### Stored data
• • •

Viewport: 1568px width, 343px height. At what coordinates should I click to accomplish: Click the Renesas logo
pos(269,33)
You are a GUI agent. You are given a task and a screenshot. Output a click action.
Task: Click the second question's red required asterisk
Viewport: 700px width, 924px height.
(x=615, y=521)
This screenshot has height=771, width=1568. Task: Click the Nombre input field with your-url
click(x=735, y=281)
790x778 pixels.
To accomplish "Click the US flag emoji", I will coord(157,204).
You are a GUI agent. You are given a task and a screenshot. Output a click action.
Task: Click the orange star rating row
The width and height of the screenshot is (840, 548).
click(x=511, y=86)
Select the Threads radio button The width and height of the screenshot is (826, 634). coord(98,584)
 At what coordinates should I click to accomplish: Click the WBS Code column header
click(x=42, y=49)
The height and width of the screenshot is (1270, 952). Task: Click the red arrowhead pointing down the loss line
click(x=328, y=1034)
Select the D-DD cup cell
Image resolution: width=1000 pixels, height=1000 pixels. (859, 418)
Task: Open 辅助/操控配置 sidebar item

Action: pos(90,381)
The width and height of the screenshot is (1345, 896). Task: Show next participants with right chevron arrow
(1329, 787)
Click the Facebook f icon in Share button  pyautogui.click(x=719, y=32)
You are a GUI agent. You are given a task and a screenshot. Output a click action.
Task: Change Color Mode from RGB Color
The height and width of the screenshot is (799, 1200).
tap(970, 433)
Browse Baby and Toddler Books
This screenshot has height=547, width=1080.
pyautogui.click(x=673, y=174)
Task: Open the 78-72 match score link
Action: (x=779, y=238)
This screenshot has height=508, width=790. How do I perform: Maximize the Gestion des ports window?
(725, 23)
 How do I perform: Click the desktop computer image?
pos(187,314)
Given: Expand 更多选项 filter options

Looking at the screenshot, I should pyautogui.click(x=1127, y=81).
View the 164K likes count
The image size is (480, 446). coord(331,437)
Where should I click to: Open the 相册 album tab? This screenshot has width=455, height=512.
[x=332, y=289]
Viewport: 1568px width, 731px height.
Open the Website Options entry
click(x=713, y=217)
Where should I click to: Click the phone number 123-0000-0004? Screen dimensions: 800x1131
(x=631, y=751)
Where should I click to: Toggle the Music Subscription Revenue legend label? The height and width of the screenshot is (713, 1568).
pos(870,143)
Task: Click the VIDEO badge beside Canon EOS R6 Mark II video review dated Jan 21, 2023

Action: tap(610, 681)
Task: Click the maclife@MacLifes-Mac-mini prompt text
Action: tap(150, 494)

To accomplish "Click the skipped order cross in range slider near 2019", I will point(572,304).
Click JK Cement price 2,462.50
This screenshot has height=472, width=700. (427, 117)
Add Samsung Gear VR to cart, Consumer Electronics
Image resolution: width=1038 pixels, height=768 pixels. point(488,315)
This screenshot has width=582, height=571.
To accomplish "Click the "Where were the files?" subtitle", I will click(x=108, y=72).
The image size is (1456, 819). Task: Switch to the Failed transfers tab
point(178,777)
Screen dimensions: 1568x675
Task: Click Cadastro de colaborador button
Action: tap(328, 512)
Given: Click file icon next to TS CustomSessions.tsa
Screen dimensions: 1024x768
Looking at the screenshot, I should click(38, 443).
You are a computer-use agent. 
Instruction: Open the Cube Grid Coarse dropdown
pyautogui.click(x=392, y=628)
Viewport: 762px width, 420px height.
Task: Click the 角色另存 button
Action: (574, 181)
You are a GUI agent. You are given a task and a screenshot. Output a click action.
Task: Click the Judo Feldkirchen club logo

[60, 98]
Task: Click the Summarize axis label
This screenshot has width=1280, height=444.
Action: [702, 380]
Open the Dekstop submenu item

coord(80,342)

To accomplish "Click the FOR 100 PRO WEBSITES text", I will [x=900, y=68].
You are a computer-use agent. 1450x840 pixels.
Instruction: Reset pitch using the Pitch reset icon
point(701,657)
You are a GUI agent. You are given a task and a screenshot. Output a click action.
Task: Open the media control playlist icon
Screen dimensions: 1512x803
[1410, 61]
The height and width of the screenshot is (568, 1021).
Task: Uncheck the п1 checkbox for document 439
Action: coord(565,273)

• • •

### Exercise goal
Would you restate all of the material, word for word?

### Response area
Viewport: 1568px width, 343px height. At what coordinates should I click to accomplish: Click the Renesas logo
pos(269,33)
You are a GUI agent. You are given a task and a screenshot. Output a click action.
Task: Click the second question's red required asterisk
Viewport: 700px width, 924px height.
(x=615, y=521)
This screenshot has height=771, width=1568. Task: Click the Nombre input field with your-url
click(x=735, y=281)
790x778 pixels.
To accomplish "Click the US flag emoji", I will coord(157,204).
You are a GUI agent. You are given a task and a screenshot. Output a click action.
Task: Click the orange star rating row
The width and height of the screenshot is (840, 548).
click(x=511, y=86)
Select the Threads radio button The width and height of the screenshot is (826, 634). coord(98,584)
 At what coordinates should I click to accomplish: Click the WBS Code column header
click(x=42, y=49)
The height and width of the screenshot is (1270, 952). Task: Click the red arrowhead pointing down the loss line
click(x=328, y=1034)
Select the D-DD cup cell
Image resolution: width=1000 pixels, height=1000 pixels. (859, 418)
Task: Open 辅助/操控配置 sidebar item

Action: pos(90,381)
The width and height of the screenshot is (1345, 896). Task: Show next participants with right chevron arrow
(1329, 787)
Click the Facebook f icon in Share button  pyautogui.click(x=719, y=32)
You are a GUI agent. You are given a task and a screenshot. Output a click action.
Task: Change Color Mode from RGB Color
The height and width of the screenshot is (799, 1200).
tap(970, 433)
Browse Baby and Toddler Books
This screenshot has height=547, width=1080.
pyautogui.click(x=673, y=174)
Task: Open the 78-72 match score link
Action: (x=779, y=238)
This screenshot has height=508, width=790. How do I perform: Maximize the Gestion des ports window?
(725, 23)
 How do I perform: Click the desktop computer image?
pos(187,314)
Given: Expand 更多选项 filter options

Looking at the screenshot, I should pyautogui.click(x=1127, y=81).
View the 164K likes count
The image size is (480, 446). coord(331,437)
Where should I click to: Open the 相册 album tab? This screenshot has width=455, height=512.
[x=332, y=289]
Viewport: 1568px width, 731px height.
Open the Website Options entry
click(x=713, y=217)
Where should I click to: Click the phone number 123-0000-0004? Screen dimensions: 800x1131
(x=631, y=751)
Where should I click to: Toggle the Music Subscription Revenue legend label? The height and width of the screenshot is (713, 1568).
pos(870,143)
Task: Click the VIDEO badge beside Canon EOS R6 Mark II video review dated Jan 21, 2023

Action: tap(610, 681)
Task: Click the maclife@MacLifes-Mac-mini prompt text
Action: tap(150, 494)

To accomplish "Click the skipped order cross in range slider near 2019", I will point(572,304).
Click JK Cement price 2,462.50
This screenshot has height=472, width=700. (427, 117)
Add Samsung Gear VR to cart, Consumer Electronics
Image resolution: width=1038 pixels, height=768 pixels. point(488,315)
This screenshot has width=582, height=571.
To accomplish "Click the "Where were the files?" subtitle", I will click(x=108, y=72).
The image size is (1456, 819). Task: Switch to the Failed transfers tab
point(178,777)
Screen dimensions: 1568x675
Task: Click Cadastro de colaborador button
Action: tap(328, 512)
Given: Click file icon next to TS CustomSessions.tsa
Screen dimensions: 1024x768
Looking at the screenshot, I should click(38, 443).
You are a computer-use agent. 
Instruction: Open the Cube Grid Coarse dropdown
pyautogui.click(x=392, y=628)
Viewport: 762px width, 420px height.
Task: Click the 角色另存 button
Action: (574, 181)
You are a GUI agent. You are given a task and a screenshot. Output a click action.
Task: Click the Judo Feldkirchen club logo

[60, 98]
Task: Click the Summarize axis label
This screenshot has width=1280, height=444.
Action: [702, 380]
Open the Dekstop submenu item

coord(80,342)

To accomplish "Click the FOR 100 PRO WEBSITES text", I will [x=900, y=68].
You are a computer-use agent. 1450x840 pixels.
Instruction: Reset pitch using the Pitch reset icon
point(701,657)
You are a GUI agent. You are given a task and a screenshot. Output a click action.
Task: Open the media control playlist icon
Screen dimensions: 1512x803
[1410, 61]
The height and width of the screenshot is (568, 1021).
Task: Uncheck the п1 checkbox for document 439
Action: coord(565,273)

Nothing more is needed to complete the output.